__Written request__. Update the items starting at the line that has "Where should I" and running through the last of them, with "Archive" changed to "Document" and everything else left unchanged. Give back only those lines.

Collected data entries
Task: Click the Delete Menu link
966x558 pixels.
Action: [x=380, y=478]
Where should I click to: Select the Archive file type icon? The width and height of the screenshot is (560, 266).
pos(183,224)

__Correct output__.
Where should I click to: Select the Document file type icon? The width and height of the screenshot is (560, 266).
pos(183,224)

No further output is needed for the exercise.